• Task
Copy out every line of the records below, requests included, and scale each coordinate in the answers by 0.75, rounding to whole numbers with halves rounded up.

◆ ◆ ◆

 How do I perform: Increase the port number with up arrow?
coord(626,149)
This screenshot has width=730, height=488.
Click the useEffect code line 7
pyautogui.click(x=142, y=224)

◆ ◆ ◆

• Correct response
 How do I perform: Increase the port number with up arrow?
coord(470,112)
This screenshot has width=730, height=488.
Click the useEffect code line 7
pyautogui.click(x=107, y=168)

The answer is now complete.